Posted: 20th March 2017
We’ve all had experiences of attending training sessions and events, only to find those action plans and good intentions made on the day are quickly sidelined, shelved or forgotten within hours of returning to work. Organisation development professor, Art Kohn has described this as the ‘forgetting curve’ and suggests that on average 50% of new information is forgotten within one hour, 70% is lost in 24 hours and a staggering 90% within a week.
So how can you make learning stick? Or more specifically, how can you make learning for your staff so sticky that they will not only remember what they learned months afterwards, but apply new skills and willingly change habits and behaviours?
Learning experiences have to be memorable, retrievable and applicable. To do that, they not only have to create an emotional response, but be reinforced over time.

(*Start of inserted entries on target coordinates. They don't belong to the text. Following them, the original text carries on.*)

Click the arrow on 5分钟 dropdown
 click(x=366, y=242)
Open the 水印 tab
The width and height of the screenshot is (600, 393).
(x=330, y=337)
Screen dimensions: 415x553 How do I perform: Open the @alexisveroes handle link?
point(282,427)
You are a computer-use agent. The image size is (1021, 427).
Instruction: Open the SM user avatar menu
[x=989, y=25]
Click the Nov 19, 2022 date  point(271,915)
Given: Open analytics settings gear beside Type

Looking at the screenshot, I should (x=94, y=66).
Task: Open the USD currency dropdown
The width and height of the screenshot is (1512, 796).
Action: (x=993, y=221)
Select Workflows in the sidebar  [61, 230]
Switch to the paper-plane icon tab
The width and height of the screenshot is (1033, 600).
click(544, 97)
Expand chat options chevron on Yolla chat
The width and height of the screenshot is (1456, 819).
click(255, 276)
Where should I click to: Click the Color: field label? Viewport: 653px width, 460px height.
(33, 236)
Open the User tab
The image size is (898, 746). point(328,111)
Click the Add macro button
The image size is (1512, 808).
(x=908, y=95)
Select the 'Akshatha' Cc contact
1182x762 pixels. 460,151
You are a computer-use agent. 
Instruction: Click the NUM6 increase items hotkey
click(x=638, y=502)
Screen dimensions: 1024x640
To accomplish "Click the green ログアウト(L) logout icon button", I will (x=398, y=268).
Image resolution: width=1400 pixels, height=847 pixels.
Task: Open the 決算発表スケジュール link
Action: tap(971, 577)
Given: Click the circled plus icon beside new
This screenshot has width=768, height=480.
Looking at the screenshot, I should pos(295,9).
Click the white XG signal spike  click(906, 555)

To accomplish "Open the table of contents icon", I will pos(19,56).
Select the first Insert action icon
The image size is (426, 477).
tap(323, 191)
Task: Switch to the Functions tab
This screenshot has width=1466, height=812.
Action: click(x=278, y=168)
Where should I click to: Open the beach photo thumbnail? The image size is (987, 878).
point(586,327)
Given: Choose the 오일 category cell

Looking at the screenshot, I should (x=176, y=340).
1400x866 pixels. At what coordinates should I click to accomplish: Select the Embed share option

Here are 5 PRACTICAL STEPS to help make learning stick:
1) Sell Benefits
Don’t spend all your time and money on just the training activity. The real return on investment only occurs when time and energy is spent on making the training meaningful, by engaging with delegates before any training takes place. If people believe that the benefits to them outweigh the time and energy it will take for them to attend, then they will be much more receptive to altering their behaviour or implementing what they have learned.
2) Tell Stories
Use storytelling rather than statistics to impart information or embed key messages. Stories are highly effective at motivating an audience, because storytelling evokes an emotional response. They embed information to a listener in a unique way which aids retention and retrieval.
3) Share Intentions
Take action planning and goal-setting to a new level. After the training or learning activity, ensure all delegates include their own ‘situational cues’ ie they identify when, where and how they are going to carry out their actions or achieve their goals. Including the ‘how’ is much more powerful and effective than just stating the ‘what’.
4) Keep it Small
Focus on training in bite-sized chunks. People learn and remember more when they receive new information in smaller amounts and have opportunities to practice what they have learned. If this is supported with further booster sessions, then retention is further increased.
5) Enable Transfer
Ensure there are plenty of opportunities to apply new knowledge and skills back in the workplace. This transfer is made much easier if actual learning scenarios are based on real work situations and the training covers when and how they can be applied back in the work environment.
I hope this has given you some ideas, but are there any ‘sticky’ learning habits you’d like to share?